Yes, I want to handle things on my own, but God says, “Humility.” The world teaches we should be self-sufficient and self-reliant. That’s not Scriptural.
Proverbs 29:1, “A man who remains stiff-necked after many rebukes will suddenly be destroyed – without remedy.”
Here’s the thing. Had Pearce played outside before without shoes? Absolutely. Had he gotten caught before without being hurt? Sure he had. He’s seven. But when he got caught and cut, he was sooooo surprised. This was not what he was bargaining for. Aren’t we the same way? We over-eat, and then act all surprised when we are told we have high blood pressure or heart disease. We spend more than we make, and then we’re surprised when we get a collection notice. We fail to invest in our spouse or family, and then we’re surprised when they walk out the door. Pick your poison, sistas. Name your heart issue.
Immediately, my son thought of the worst-case scenario, and for him, it was death. For some of you, it could be death. For some, it will be losing your family. The loss is a consequence of the sin – pride, rebellion, disobedience. What is ironic to me is that too often people want to blame God for the consequence of a choice that God had no part in. Seriously? Take ownership of your failure, your issue.
Then my son called out for his father. His momma was already with him. Pearce was rallying the troops. Pearce wanted his daddy. He wanted to climb into his daddy’s lap, feel his daddy’s big, strong arms around him. He wanted his daddy to protect him from what was going to come next. God, if you’ll just get me out of this scrape I’m in right now… God, please help me! Please don’t take ______!
And while Patrick didn’t want to see Pearce in pain or hear him in pain when they put shots near the wound, Patrick knew Pearce needed to go through it to get better. Did Pearce’s daddy leave? Well, once when he saw a lot of Pearce’s blood on the bed and floor, but other than that Patrick didn’t leave Pearce. Our heavenly Father is with us regardless. He knows the consequences and the pain that will be associated. He also knows that we must endure the consequences of our actions, so hopefully, we will get better. Hopefully, we learn our lesson and don’t repeat the behavior.
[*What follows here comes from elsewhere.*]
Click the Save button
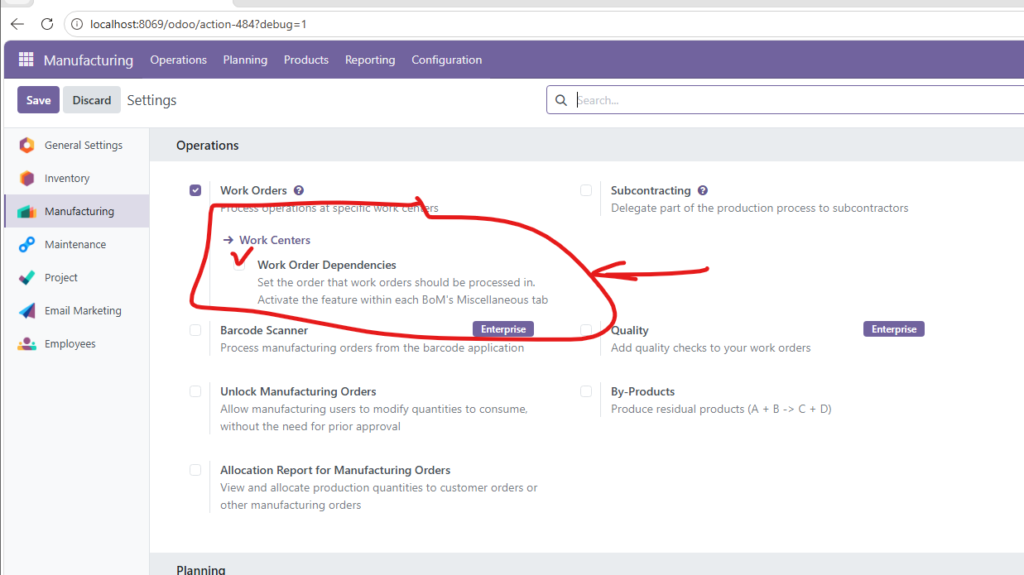The width and height of the screenshot is (1024, 575). click(38, 100)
And then Pearce’s daddy carried him out of the hospital, took him home and loved on him.
I don’t always want to open my Bible and crawl up in my Father’s lap. I don’t always want to listen to what He wants to tell me, but I am so thankful that He’s still there when I return from my rebellion, when I humble myself. I’m so thankful I can cry out, “Abba, Father!” or “I want my daddy” and He’s there. I’m so thankful that He will never leave me or forsake me.
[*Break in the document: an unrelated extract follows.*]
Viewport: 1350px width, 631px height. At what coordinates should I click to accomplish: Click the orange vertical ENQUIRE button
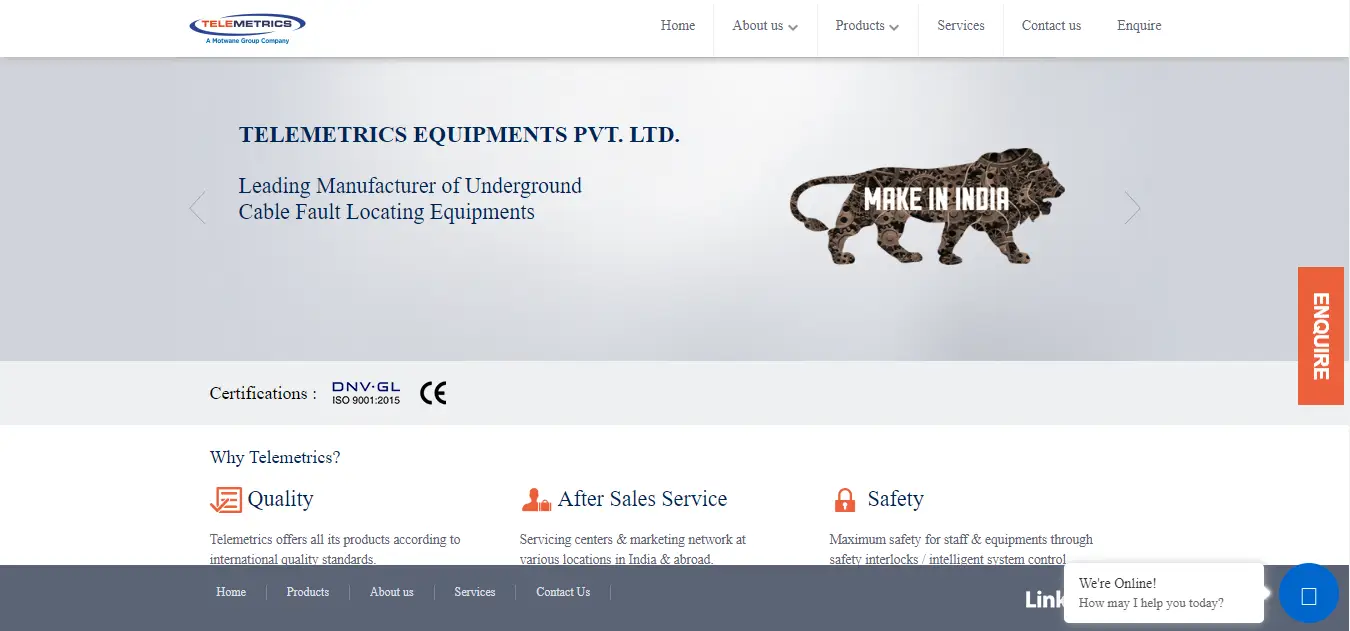(x=1321, y=336)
Here’s the last point to this story. If I continue to be stiff-necked, when I become broken without remedy, it doesn’t just affect me. It affects my children. It affects my spouse, my marriage. It affects those around me. Pearce wasn’t able to go swimming after getting stitches which meant Erin couldn’t go. Pearce has been hopping around on one foot or is carried…who do you think is carrying him? And the consequences don’t stop in one day. We are on day eleven of this consequence, and while his stitches may have just come out, he will be visiting the doctor tomorrow to see what’s next as his wound has reopened. Check your heart, peeps! Check your heart.